The story from the first paragraph of the EFC review is absolutely true - the bus I take home seemed to skip a circuit, so by the time I was at Central Square on the Red Line, I was doing the math that said it would take a few minutes to get from here to the next stop, and then I've timed myself at about seven minutes between the T stop and the theater, which gives me a five minute cushion, but they really don't have anything starting afterward that I want to use as a plan B if that's not enough, and I'm kind of worn out and there's baseball on TV and aw, screw it, I'll get off here and go home. I'm hungry for something that doesn't come from a concession stand anyway.
I'll be honest, every time there is a blank day on a This Week in Tickets page, I've probably had some variant of that conversation with myself, and it's a lot easier to go home when the movie involved is certain to be the sort of downer that had phrases like "Khmer Rouge work camp" in the title. I admire the folks who can spend a much bigger chunk of their leisure time watching the news, or focusing on things that have something important to say while I'm planning my movie-watching around the French cartoon with the mouse and bear. I think the importance of the latter is often underestimated, but I know that I talk myself out of the difficult material all too often.
That's probably not going to change, but I do wish I hadn't delayed seeing this one those twenty-four hours. Maybe I would have had something written in time to possibly interest one or two people in seeing it before the end of its brief Boston-area run (seven days, and splitting a screen with Particle Fever for those). It's an interesting documentary, both for what it's about and the creative way the filmmakers get it across, and I hope people find other ways to discover it.
L'Image Manquante (The Missing Picture)
* * * ½ (out of four)
Seen 9 April 2014 in Landmark Kendall Square #9 (first-run, DCP)
I passed on seeing The Missing Picture one night this week, overstating in my head how tight a squeeze it would be to get to the theater on time because I wasn't in the mood for it that night. The trouble with that thinking, though, is that one might never truly be in the mood for a documentary about someone's experiences in a Khmer Rouge labor camp, especially during the short window such a film will play theatrically in most cities, even with an Oscar nomination to its name.
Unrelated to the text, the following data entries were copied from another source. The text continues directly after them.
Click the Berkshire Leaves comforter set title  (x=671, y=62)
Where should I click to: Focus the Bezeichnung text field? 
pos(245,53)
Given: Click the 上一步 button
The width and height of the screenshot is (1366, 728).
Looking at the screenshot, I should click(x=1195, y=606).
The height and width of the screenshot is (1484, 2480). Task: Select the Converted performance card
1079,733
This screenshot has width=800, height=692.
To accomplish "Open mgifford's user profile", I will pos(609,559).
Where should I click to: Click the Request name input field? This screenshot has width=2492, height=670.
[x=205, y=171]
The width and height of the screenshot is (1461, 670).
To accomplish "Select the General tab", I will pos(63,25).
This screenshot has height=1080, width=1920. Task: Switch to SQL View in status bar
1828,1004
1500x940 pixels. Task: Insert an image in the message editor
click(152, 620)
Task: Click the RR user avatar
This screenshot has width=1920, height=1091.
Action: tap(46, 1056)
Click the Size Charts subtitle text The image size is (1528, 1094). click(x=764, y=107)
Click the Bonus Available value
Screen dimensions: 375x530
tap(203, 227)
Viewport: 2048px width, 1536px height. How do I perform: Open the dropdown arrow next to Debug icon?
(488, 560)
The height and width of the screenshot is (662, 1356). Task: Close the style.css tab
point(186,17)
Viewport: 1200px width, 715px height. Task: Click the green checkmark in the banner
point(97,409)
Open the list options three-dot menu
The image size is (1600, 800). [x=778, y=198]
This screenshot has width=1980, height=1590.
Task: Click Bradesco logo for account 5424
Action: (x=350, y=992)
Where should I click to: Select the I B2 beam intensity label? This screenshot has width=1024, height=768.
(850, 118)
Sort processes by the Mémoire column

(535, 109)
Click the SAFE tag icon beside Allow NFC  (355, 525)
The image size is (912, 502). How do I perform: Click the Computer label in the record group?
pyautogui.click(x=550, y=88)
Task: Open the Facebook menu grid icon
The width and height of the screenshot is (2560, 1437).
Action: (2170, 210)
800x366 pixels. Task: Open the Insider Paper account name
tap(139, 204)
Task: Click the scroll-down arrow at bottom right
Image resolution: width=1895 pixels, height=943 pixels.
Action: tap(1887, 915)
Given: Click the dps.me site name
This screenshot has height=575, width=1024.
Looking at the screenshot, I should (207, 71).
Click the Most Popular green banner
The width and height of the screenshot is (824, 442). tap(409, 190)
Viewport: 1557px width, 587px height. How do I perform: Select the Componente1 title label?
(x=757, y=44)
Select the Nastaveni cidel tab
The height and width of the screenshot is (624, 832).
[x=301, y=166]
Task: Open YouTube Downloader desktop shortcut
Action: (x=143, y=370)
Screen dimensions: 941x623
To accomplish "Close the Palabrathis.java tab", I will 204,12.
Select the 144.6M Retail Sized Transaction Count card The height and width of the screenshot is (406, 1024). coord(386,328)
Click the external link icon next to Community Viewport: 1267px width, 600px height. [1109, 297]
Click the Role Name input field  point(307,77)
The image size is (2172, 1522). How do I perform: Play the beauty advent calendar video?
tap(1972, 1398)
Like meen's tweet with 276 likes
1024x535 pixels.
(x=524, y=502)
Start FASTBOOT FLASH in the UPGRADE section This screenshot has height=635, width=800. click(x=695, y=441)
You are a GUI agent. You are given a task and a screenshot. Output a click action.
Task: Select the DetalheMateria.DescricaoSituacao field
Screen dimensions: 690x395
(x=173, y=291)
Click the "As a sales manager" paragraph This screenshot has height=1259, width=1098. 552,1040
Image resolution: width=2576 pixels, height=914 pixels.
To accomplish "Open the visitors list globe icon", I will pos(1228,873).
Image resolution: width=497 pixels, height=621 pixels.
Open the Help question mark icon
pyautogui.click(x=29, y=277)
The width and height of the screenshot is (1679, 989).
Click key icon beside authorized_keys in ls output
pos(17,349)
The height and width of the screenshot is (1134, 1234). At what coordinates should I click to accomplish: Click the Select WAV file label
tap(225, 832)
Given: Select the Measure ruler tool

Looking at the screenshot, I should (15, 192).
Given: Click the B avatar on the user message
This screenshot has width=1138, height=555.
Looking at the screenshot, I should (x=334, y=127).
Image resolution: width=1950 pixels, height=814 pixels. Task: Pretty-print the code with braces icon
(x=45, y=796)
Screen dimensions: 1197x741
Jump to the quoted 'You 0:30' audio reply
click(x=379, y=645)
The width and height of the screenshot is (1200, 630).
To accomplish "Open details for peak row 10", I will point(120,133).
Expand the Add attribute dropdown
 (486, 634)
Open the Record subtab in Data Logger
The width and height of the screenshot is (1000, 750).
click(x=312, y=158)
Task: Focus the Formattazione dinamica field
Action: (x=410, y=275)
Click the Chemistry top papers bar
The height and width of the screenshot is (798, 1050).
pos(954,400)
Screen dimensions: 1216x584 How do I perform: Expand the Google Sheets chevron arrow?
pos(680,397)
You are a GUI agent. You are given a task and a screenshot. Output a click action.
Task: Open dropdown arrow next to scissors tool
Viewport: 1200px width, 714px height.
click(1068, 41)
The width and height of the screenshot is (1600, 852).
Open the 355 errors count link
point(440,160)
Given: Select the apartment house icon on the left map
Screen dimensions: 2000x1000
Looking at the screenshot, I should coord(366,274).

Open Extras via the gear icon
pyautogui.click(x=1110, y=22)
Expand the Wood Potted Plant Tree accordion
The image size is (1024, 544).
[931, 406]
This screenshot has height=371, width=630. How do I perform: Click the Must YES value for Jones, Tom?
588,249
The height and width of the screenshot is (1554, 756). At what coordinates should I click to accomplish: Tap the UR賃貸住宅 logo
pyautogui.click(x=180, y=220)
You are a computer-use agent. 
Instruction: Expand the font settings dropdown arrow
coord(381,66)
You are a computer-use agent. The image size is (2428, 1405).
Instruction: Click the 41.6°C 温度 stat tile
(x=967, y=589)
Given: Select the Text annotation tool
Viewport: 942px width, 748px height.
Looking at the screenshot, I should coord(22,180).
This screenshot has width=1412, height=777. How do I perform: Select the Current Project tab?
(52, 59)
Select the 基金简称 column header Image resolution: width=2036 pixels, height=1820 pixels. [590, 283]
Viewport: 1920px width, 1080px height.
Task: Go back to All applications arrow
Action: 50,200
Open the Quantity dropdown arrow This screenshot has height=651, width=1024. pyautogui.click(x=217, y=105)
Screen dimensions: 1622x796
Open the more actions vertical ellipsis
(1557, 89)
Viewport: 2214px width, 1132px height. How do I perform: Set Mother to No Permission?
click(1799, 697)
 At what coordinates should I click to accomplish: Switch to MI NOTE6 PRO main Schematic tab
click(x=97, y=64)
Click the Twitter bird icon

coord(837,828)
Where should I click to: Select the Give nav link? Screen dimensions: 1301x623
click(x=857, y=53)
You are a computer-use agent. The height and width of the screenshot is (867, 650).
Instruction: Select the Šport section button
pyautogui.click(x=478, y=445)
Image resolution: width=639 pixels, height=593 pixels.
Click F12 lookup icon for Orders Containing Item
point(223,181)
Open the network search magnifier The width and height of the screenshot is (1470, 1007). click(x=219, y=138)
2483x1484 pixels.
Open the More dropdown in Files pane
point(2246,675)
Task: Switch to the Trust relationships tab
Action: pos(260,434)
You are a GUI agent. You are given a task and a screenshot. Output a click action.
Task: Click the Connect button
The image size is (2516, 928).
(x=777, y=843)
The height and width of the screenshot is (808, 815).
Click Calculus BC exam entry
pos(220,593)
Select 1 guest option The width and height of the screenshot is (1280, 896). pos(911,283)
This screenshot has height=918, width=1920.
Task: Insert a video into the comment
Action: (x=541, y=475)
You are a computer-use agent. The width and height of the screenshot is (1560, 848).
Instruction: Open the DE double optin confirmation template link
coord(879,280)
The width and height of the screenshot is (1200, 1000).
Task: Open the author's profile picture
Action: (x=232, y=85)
So, considering that, I went the next day, and was glad I did; if nothing else, the way Rithy Panh chooses to tell his story is quite memorable.
The story itself is horrific, although one that is frequently lost amid history: Director Rithy Panh was living in Phnom Penh, part of a middle-class family, when Pol Pot and the Khmer Rouge took the city in 1975. From there his story matches that of many others: Assigned new first names, clothes dyed a uniform black, he and his family are put to work in a camp growing rice without nearly enough food, water, or medicine to make this experiment in a new Kampuchea work. A great many die, with Panh's survival seeming equal parts tenacity and randomness.
Panh has produced, directed, and appeared in plenty of conventional documentaries about those events over the course of his adult life, so this time out he tries something different. There are no on-screen interviews in this movie, just narration spoken by Randal Douc, a stream-of-consciousness ramble that captures the confusion of a child thrown into a strange, dangerous, and quite frankly insane environment, even as an adult sorrow is an important aspect of the tone. Douc's voice is the soundtrack to mostly black-and-white stock footage at times, while at others the screen is filled with hand-carved and painted clay figurines, set up in dioramas to tell Panh's personal story which neither pre-revolutionary stock footage nor propaganda shots of the camp can convey.